---------- DATA TO EXAMINE ----------

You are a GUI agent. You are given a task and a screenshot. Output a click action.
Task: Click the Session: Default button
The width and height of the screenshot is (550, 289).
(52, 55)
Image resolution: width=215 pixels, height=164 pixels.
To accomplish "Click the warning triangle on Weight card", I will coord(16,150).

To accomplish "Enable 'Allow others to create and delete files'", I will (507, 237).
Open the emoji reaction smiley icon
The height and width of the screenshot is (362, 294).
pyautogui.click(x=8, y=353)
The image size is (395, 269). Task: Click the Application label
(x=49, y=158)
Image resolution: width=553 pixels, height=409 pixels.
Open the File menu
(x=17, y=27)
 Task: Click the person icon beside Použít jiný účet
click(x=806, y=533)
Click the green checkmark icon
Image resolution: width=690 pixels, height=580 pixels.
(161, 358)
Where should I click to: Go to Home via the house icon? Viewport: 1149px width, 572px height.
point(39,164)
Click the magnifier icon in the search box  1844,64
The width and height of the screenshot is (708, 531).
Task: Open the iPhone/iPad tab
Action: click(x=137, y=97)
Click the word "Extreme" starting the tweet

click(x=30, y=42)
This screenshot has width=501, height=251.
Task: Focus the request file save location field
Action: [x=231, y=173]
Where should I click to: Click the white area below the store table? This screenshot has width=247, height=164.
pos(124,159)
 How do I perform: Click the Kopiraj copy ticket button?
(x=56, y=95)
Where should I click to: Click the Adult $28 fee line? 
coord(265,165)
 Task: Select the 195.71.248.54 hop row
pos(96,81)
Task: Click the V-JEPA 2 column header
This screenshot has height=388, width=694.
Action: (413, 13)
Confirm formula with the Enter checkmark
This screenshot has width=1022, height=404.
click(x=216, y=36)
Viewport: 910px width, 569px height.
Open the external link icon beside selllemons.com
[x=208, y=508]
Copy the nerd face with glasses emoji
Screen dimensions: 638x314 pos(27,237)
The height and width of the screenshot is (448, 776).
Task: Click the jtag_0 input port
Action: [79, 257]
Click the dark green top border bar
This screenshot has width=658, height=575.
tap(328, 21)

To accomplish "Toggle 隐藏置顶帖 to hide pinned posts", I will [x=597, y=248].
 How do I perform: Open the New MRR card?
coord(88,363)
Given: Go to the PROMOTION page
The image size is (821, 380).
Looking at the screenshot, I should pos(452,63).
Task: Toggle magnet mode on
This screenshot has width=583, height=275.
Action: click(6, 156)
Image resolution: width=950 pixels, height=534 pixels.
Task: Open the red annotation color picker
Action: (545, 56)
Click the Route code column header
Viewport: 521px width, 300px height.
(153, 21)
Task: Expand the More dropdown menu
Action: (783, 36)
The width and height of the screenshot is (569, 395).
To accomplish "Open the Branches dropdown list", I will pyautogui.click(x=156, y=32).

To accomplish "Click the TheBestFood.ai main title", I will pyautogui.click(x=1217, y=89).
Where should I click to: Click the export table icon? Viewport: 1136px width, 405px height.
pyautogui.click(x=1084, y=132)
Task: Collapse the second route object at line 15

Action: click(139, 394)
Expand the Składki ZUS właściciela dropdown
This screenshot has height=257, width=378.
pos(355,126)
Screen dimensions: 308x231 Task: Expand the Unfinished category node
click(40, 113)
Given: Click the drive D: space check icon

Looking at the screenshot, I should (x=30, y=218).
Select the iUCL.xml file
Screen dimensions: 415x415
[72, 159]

----------

▸ ACTIVITY: If a line of the listing above contains "header", pick it out and copy it.

▸ SOLVED PROBLEM:
Task: Click the V-JEPA 2 column header
Click the Route code column header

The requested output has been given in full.